## Problem
Work through the lines of the material below, note those with the word "will", and give their number, nothing else.

## Input
══════
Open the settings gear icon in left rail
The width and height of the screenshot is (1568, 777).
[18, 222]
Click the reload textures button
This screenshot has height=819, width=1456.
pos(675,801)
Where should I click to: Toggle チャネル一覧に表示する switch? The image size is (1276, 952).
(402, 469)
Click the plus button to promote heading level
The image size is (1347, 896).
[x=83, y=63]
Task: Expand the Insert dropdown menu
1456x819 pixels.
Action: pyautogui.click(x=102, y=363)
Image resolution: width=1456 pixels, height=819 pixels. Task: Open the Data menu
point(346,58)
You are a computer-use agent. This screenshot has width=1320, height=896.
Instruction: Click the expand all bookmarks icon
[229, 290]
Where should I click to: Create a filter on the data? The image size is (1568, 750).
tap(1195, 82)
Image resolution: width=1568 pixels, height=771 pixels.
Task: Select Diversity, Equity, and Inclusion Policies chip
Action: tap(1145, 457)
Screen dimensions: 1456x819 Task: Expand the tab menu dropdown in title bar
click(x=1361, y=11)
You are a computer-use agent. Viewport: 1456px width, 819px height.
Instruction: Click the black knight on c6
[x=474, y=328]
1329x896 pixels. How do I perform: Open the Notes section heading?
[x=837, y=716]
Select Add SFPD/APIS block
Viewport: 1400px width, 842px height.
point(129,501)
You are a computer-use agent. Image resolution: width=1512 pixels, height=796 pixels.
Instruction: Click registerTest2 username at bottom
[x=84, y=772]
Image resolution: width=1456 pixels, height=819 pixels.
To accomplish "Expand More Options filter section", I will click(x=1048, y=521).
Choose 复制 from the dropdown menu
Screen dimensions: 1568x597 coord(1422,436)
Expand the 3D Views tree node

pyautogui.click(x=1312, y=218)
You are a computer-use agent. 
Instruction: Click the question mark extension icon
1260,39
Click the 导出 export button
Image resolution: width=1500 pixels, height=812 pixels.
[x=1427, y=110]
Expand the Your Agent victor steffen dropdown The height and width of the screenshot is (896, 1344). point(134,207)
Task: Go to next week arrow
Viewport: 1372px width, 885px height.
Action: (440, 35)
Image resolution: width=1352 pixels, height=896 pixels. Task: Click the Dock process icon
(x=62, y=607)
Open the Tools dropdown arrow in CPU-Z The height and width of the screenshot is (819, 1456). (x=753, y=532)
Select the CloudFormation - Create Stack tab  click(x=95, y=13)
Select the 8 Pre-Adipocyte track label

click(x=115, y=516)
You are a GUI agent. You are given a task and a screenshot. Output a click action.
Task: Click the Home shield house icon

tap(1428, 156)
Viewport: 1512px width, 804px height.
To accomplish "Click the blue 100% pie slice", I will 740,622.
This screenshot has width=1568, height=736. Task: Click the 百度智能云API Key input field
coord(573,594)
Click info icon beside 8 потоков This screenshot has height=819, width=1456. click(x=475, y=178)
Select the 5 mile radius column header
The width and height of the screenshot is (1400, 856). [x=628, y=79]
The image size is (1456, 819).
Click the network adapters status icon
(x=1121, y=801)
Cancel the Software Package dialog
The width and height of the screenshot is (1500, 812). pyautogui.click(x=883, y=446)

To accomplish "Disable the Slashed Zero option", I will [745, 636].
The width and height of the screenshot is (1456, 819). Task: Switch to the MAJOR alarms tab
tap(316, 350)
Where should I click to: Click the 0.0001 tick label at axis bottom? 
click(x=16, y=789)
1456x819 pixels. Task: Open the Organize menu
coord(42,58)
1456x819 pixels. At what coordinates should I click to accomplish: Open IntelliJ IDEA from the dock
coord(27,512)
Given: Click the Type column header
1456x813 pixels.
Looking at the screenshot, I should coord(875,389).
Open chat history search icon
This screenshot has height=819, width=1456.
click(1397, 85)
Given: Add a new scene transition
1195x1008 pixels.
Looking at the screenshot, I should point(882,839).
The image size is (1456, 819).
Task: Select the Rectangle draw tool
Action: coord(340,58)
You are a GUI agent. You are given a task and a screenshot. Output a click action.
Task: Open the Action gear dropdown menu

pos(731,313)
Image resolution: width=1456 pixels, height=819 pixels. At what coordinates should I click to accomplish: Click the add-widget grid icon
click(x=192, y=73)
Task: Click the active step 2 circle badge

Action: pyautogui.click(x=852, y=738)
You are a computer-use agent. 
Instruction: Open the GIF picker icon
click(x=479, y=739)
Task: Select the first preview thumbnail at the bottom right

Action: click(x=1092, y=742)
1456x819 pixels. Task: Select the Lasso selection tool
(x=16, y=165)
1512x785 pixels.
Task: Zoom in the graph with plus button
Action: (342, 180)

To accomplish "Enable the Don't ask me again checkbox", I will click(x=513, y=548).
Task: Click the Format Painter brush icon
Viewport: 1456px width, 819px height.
══════
## Output for this task
4